FSX Steam Edition: Toposim Southeast Asia not really a game but downloadable content for Microsoft Flight Simulator X, which may be of interest to some of our community pilots. At Little Laos on the Prairie, we wish they could adjust the jungles, waterways, and landmarks across the different centuries. Imagine flying over Lan Xang, or the landmarks of Laos at the start of the French Indochina era, or seeing what the mountains were like at the beginning of Lao independence. But for now, no one has considered that worth the effort, so we get the most current topographical maps.

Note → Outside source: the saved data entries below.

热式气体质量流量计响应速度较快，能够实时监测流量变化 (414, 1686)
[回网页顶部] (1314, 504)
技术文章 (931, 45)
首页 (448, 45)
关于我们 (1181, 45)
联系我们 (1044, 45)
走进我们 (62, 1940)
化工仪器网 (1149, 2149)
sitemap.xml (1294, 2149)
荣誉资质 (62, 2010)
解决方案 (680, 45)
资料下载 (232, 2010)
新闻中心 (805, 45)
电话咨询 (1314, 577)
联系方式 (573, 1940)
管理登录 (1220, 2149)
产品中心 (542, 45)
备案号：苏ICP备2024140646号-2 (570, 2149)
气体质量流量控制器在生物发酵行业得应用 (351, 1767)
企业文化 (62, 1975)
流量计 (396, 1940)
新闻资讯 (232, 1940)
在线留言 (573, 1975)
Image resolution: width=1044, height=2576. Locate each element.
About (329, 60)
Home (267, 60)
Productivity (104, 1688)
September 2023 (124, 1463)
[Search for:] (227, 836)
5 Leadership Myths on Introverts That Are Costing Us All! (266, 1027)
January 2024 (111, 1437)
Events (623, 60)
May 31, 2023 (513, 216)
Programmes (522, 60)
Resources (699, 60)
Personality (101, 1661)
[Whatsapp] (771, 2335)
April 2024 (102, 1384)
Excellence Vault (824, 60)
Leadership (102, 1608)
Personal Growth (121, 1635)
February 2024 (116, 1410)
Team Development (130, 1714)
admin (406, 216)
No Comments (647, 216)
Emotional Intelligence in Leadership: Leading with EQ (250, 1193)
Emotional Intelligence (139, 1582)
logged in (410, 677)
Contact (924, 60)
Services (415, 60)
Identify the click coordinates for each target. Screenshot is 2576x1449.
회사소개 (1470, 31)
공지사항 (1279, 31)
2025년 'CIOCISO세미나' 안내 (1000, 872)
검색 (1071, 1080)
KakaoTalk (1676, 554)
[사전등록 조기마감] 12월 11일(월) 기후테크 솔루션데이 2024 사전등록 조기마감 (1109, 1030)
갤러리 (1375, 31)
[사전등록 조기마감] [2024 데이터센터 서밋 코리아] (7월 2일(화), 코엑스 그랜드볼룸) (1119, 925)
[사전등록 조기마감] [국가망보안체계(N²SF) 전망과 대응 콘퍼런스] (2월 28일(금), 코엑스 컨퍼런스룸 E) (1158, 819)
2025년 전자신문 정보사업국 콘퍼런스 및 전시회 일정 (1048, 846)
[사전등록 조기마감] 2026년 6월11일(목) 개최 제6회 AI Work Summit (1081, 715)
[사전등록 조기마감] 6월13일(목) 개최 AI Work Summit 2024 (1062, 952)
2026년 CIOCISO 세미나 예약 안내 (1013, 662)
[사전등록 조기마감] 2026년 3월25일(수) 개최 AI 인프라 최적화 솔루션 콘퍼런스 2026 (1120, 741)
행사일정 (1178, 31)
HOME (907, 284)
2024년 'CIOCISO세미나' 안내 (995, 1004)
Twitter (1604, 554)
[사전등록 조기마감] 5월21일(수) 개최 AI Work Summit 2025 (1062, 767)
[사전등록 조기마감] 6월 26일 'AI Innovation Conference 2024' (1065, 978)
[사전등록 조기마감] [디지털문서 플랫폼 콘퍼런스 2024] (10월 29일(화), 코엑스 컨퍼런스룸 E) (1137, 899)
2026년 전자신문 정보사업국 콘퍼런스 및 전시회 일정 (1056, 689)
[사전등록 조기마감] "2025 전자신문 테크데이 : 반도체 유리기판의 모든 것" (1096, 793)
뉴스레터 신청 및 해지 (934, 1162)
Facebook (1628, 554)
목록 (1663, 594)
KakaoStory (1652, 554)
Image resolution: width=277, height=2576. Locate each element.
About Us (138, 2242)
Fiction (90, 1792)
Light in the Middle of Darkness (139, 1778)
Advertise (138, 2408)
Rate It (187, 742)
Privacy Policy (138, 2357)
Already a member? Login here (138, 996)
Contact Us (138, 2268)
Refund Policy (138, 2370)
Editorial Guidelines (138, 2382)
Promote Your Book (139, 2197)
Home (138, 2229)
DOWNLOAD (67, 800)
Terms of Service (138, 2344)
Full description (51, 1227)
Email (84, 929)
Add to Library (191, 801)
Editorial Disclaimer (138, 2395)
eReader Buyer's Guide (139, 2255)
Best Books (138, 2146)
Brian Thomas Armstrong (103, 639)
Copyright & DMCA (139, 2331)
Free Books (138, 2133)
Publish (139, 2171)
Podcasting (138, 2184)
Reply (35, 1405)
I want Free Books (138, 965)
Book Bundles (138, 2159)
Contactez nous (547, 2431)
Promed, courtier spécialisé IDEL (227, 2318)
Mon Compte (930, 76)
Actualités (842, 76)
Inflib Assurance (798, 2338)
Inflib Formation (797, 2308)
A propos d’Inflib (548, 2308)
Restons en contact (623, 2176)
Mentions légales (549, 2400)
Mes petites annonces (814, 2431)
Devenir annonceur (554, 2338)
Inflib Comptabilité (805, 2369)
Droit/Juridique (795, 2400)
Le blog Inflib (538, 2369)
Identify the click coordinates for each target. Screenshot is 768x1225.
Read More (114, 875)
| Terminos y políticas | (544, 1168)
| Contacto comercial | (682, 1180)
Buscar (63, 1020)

Wrapping up, we’re also going to give a shoutout to 7554, a first-person shooter developed in Vietnam by Emobi games in 2011 that tries to tell the story of the historic battle of Dien Bien Phu in 1954. It receives poor marks outside of Vietnam, but it does give a sense of how a team might approach the subject.

You can also take a look at the new Hmong horror game, Shaman – The Blood Oath. While some have criticized its graphics, the overall storyline has been called terrifying by Hmong players who’ve given it a chance. You play a young shaman invited to save a couple’s daughter whose soul may have been snatched by a sinister ghost. Can you save her, or is it already too late? As far as first-person Southeast Asian shaman simulators go, this game is in a class all by itself.

We haven’t been able to find any news of official video games for Raya and the Last Dragon coming out from Disney next year, but we’d be surprised if there isn’t something. But what games have we missed, and what games would you like to see in the future?